┌────────
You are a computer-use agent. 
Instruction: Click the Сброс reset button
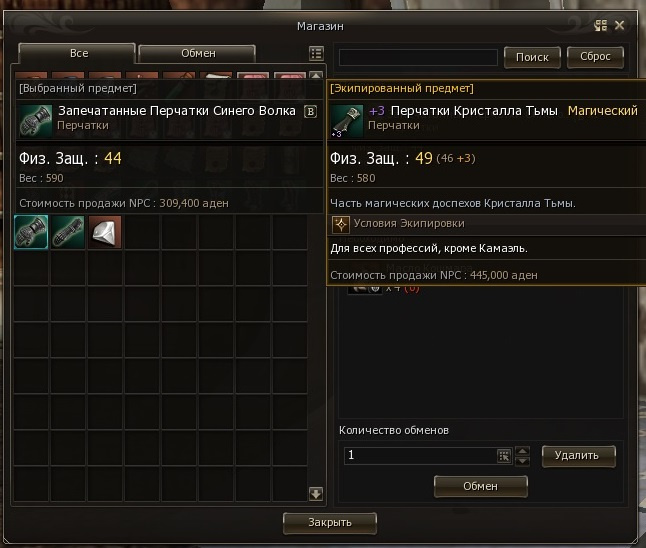(x=595, y=57)
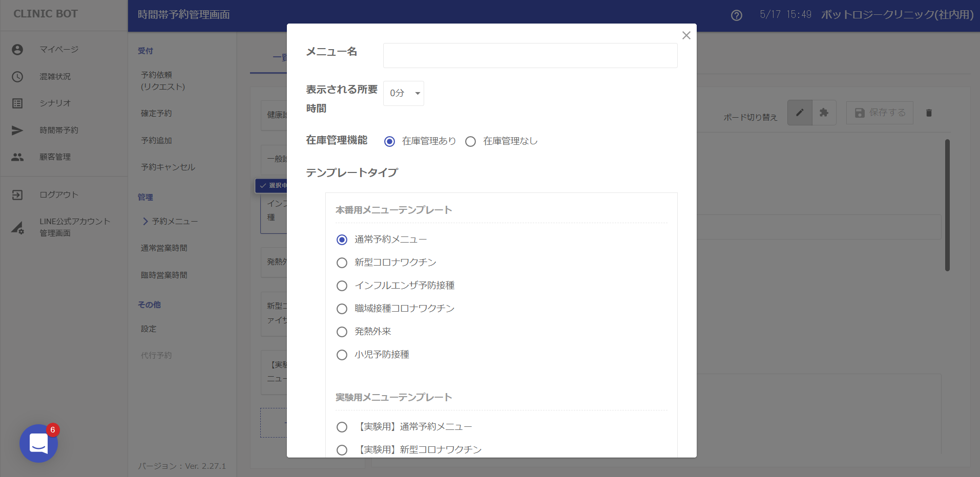
Task: Click the pencil edit icon
Action: (x=800, y=113)
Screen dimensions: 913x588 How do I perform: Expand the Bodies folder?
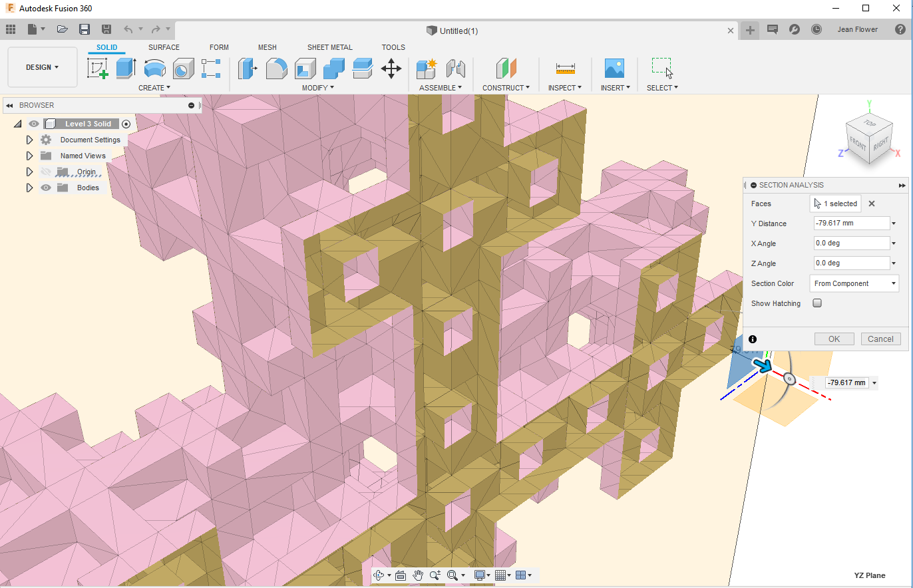(x=29, y=188)
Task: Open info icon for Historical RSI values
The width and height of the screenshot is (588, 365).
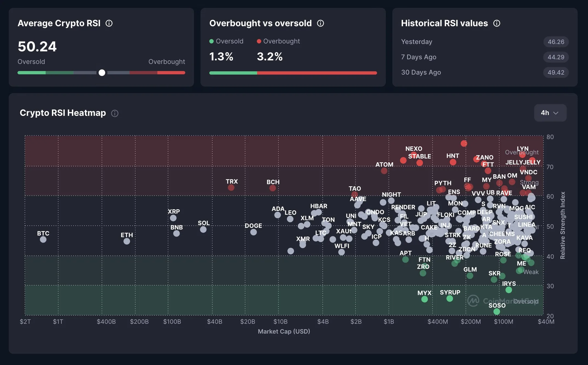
└────────
§ **Your goal**:
Your task is to reproduce exactly the lines from the one with "Instruction: Click the Сброс reset button" to the end of the material, both included, with the pictures left out.

§ **Solution**:
Instruction: Click the Сброс reset button
(x=595, y=57)
Task: Click the pencil edit icon
Action: (x=800, y=113)
Screen dimensions: 913x588 How do I perform: Expand the Bodies folder?
(x=29, y=188)
Task: Open info icon for Historical RSI values
The width and height of the screenshot is (588, 365).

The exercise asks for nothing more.